▶ Exercise directions
Please rewrite the records starting at the line that contains "Open the figure" and ending at the line that contains "I will point(75,57).", keeping the requests, and multiply every coordinate in the answers by 2, rounding to whole numbers with halves rounded up. Give only these lines.

▶ Records for locating the described items

>>

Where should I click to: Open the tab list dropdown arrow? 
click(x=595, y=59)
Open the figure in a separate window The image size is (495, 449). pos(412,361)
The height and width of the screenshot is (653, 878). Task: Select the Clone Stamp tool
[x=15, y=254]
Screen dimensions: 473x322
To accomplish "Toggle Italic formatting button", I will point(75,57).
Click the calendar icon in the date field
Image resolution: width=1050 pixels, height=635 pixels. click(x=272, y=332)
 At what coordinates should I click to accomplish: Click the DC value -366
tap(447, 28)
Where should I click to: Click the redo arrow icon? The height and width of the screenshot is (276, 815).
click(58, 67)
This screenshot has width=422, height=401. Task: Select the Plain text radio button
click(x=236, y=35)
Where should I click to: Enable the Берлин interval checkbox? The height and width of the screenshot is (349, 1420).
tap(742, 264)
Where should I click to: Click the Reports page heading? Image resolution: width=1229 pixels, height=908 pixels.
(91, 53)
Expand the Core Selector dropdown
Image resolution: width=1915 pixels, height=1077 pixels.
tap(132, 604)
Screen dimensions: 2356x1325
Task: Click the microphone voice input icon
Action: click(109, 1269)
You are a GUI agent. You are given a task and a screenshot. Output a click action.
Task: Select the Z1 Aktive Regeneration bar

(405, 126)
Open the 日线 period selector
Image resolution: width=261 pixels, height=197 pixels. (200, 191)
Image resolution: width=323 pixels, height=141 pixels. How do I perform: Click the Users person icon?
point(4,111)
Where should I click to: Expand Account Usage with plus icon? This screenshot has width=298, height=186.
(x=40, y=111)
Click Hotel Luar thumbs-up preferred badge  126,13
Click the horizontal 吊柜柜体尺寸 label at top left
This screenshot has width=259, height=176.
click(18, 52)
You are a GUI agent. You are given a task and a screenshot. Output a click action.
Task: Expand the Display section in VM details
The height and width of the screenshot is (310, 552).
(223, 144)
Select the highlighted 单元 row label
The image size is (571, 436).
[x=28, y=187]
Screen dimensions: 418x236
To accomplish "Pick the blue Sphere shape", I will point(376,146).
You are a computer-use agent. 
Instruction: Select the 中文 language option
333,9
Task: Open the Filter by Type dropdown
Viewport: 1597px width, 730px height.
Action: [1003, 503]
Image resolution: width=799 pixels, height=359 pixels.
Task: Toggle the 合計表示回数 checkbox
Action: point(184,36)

<<

▶ Full response
Open the figure in a separate window The image size is (495, 449). pos(824,722)
The height and width of the screenshot is (653, 878). Task: Select the Clone Stamp tool
[x=30, y=508]
Screen dimensions: 473x322
To accomplish "Toggle Italic formatting button", I will point(150,114).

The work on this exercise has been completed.